YOUR TASKS:
- A) Report every line of the records that contains the string "gray", matching case exactly.
- B) Pick up the passage on Christmas humility and sharing from the point where it stops, and continue writing it.

— Begin EXCERPT PROVIDED —

The humility of the Word of God become flesh is for us a constant exhortation and a cure for pride. The eternal Word humbled himself, abandoned his divine prerogatives and grandeur (Philipians 2:6-7) and chose to be born a poor child in a manger. If he had appeared in the glory of his divinity, he would have blinded us, and we would not have considered him one of us, a member of our human family. His modest birth is an example for us. If God became as the poorest of the poor and needy among the needy, can there then be any other way forward in our journey toward eternal happiness, than overcoming our pride and practicing the humility and simplicity encouraged by the example of one who, "though he was rich, yet... became poor, so that by his poverty [we] might become rich" (2 Corinthians 8:9)? He thus founded the principles of sharing and solidarity. The financial problems affecting the world today stem from the fact that the world has forgotten the poor. Christmas has always been a cry that has disturbed the conscience of the materialistic world, which rests on its first principles of competitiveness and an unbridled race to enrichment at the expense of the poor. When men refuse to share worldly goods in a spirit of solidarity, money becomes and idol; and then they must pay for their separation from God. Following the recent downturn in the global economy and the crisis of unemployment, it is time that the world accept the primacy of the values of moderation and sharing. These values alone are able to revive the global economy. Indeed, "what will it profit a man, if he gains the whole world and forfeits his life?" (Matthew 16: 26).

— End EXCERPT PROVIDED —
— Begin INPUT MATERIAL —

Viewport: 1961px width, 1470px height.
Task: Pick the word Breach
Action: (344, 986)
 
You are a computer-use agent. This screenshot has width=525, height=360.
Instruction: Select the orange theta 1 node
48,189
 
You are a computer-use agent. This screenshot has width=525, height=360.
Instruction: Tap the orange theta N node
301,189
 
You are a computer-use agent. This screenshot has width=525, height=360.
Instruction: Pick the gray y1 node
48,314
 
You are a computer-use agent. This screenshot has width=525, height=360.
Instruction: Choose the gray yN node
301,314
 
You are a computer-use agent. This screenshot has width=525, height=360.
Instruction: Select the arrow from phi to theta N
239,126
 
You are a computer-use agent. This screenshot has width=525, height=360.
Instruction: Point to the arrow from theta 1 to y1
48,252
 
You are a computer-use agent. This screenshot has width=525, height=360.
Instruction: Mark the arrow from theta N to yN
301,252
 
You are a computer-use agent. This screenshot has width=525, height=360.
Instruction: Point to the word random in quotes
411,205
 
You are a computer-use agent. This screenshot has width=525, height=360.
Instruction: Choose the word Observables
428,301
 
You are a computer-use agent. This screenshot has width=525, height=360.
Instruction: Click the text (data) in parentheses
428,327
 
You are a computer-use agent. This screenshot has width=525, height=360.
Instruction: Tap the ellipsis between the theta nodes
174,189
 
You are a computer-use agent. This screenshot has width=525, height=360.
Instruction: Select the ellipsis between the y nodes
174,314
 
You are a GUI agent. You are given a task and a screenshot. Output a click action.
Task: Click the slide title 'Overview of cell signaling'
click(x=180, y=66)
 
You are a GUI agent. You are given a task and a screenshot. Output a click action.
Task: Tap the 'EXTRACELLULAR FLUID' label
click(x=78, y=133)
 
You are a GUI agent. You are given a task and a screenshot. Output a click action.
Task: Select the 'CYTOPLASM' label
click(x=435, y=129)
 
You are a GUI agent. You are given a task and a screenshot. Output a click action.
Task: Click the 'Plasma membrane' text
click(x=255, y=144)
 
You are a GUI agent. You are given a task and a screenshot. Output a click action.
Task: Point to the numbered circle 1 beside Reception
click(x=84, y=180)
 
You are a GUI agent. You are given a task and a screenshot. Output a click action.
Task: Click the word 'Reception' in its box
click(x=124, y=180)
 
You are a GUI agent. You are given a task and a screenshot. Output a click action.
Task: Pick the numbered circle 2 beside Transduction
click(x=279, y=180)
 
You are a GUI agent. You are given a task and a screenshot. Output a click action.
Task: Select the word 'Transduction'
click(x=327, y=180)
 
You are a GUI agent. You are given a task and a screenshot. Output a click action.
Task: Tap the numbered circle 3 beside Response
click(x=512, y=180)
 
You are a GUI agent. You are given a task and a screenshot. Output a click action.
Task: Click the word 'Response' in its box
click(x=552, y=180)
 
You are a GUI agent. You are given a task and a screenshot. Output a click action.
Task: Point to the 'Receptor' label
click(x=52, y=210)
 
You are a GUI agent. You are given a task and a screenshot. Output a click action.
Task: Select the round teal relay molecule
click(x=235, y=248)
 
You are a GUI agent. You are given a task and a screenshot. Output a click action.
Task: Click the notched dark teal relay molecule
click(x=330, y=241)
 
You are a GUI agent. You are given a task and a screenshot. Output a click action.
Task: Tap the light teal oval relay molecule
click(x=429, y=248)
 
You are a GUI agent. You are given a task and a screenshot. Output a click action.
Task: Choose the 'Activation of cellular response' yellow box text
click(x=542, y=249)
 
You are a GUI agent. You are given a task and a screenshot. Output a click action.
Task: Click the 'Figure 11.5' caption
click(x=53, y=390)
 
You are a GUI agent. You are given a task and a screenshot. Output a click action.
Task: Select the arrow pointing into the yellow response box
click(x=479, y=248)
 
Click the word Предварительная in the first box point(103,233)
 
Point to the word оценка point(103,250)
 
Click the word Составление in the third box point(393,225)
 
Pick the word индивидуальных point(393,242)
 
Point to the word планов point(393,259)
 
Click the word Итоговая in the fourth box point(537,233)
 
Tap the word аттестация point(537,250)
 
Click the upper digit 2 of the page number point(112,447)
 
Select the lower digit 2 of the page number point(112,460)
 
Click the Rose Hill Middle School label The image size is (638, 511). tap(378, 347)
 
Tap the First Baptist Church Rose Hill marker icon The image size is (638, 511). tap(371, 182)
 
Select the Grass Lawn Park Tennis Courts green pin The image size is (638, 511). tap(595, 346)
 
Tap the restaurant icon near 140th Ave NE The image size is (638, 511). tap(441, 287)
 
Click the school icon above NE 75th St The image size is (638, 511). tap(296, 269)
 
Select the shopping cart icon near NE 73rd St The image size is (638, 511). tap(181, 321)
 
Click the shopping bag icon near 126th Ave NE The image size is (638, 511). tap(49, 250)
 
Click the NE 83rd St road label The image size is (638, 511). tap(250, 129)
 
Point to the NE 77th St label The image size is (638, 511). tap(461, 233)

— End INPUT MATERIAL —

ANSWERS TO THE TASKS:
- A)
Instruction: Pick the gray y1 node
Instruction: Choose the gray yN node

- B)
Jesus Christ in his homeland
On behalf of all the faithful of the parishes of Jordan, Palestine, Israel and Cyprus, and on behalf of the faithful of Bethlehem, the fellow citizens of Jesus, I address myself to all believers throughout the world, and I urge them to pray for this Holy Land. It is a land that suffers and that hopes. Its inhabitants are brothers who see each other as enemies. When will we realize that a land deserves the adjective "holy" only when the man who lives there becomes holy? This land will deserve to be called "holy" when she breathes freedom, justice, love, reconciliation, peace and security.
Besides, how can we experience the joy of Christmas, while we continue to see the drama that accompanied the historic Birth of Christ? Christ had no home in Bethlehem and many of our fellow citizens are homeless because of the unrighteousness of men; hundreds of thousands of people have emigrated to seek a better quality of life because of the difficulty of living in this country and the insecurity; others are attempting to leave the land of their forefathers, the land sanctified by the mystery of the Incarnation of God.
How are we to feel the joy and celebration as we commemorate the first anniversary of the war and the tragedy of Gaza? The siege of the city is stifling the freedom of movement and transport is hindered. Many families are separated.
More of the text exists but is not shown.